I emailed this list (and textbook-l) a few weeks ago about final
feedback on Wikiversity [1], but, surprisingly, there was no response
at all on this list (only on textbook-l). Can it be true that nobody
here is interested in Wikiversity? Or is it that nothing new can be
said at this stage? Or possibly that a lack of response indicates
tacit agreement/approval?

There was, in any case, a single response on the current proposal's
talk page [2] (by Amgine) - which I found instructive. Amgine is still
concerned about a lack of clarity in the proposal - I'm wondering if
anyone here agrees/disagrees, and how so? I see Wikiversity as
occupying a niche within Wikimedia as well as serving the interests of
the other projects, but there is still some ambiguity about some of
these inter-project relationships - particularly with Wikibooks. I'll
briefly define how I personally see this working, and the
distinctions.

* Wikiversity and Wikibooks will both host educational materials - but
of a different kind. Wikibooks attempts to develop its resources into
textbooks; Wikiversity will turn its materials into discrete learning
objects, designed to fit within a course structure (though not
nercessarily), so that students can avail of them in their own
self-directed learning. On top of this, teachers may use these
materials "off the shelf" in their lessons, and Wikiversity will
construct lesson plans to facilitate their ease-of-use. If people want
to do further reading on a subject, they can do so on Wikibooks.

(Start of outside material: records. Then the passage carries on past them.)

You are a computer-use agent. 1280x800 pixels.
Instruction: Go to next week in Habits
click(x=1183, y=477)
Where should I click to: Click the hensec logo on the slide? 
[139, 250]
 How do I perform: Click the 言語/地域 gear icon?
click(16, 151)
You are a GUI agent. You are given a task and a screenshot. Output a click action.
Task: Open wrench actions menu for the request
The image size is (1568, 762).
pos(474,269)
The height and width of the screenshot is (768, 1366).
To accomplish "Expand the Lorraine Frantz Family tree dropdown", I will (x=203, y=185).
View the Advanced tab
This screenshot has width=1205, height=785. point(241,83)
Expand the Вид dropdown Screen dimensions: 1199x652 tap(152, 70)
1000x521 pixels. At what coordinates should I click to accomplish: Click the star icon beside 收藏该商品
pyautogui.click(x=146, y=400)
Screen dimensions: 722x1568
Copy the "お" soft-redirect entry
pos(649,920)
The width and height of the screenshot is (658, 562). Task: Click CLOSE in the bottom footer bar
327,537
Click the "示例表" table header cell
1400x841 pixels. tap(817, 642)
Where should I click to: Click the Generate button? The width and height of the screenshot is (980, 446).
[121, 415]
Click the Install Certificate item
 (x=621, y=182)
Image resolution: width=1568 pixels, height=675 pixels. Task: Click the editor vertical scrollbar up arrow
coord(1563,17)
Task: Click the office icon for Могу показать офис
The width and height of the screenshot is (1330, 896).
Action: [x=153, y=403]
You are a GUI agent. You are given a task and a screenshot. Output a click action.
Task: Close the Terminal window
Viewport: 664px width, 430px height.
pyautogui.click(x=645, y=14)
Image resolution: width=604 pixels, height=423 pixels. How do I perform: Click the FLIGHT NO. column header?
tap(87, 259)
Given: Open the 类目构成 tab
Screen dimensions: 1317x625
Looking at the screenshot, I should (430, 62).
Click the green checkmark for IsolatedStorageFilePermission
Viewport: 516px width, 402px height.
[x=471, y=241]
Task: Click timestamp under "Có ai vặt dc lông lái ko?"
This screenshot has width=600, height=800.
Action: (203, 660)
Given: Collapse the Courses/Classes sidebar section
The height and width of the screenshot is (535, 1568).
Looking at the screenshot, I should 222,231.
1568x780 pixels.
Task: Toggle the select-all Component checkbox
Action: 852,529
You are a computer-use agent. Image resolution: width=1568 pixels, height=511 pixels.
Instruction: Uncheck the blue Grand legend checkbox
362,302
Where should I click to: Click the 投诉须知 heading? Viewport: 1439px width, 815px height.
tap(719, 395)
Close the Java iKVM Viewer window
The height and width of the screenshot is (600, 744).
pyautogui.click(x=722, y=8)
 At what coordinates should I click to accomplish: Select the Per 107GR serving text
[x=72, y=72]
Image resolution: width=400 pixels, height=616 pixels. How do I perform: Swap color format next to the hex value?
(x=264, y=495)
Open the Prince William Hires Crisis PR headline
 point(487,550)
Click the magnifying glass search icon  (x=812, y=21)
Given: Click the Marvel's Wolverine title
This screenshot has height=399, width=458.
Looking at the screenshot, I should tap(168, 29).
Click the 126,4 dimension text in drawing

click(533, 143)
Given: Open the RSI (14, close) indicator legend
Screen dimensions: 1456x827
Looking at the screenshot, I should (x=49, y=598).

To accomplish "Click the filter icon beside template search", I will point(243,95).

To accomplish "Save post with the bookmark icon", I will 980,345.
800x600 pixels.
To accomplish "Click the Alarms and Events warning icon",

* If someone wants to develop a course (or some sort of body of
information for learning), they can start doing so immediately on
Wikiversity. It may very well be that this material will, through
time, develop into a textbook. I think that the material should then
be *copied* (not moved) to Wikibooks, leaving behind material to be
used in learning activities. (Note: I'm not sure if the mechanics of
this will work within the GFDL licence - I'd appreciate comments on
this.)

* Some learning activities on Wikiversity will be to develop content
on other Wikimedia projects. For example, a learning group/community
will apply their learning in writing a textbook (on Wikibooks) on
their subject of interest, or apply their, say, researching skills in
writing an article for Wikipedia or Wikinews.

* Finally, as a clear difference between it and Wikibooks, Wikiversity
will allow research - though how this is to be done should be left to
its community. Personally, I feel that we should be allowing for
original research to be carried out and published on Wikiversity -
this will then require a peer reviewing process and possibly a way for
work to be "protected". How all this is to be done needs to be worked
out by the community - we have been hesitant to define such a process
on the wikiversity subcommittee, because the project really needs to
be developed through its participant community [3].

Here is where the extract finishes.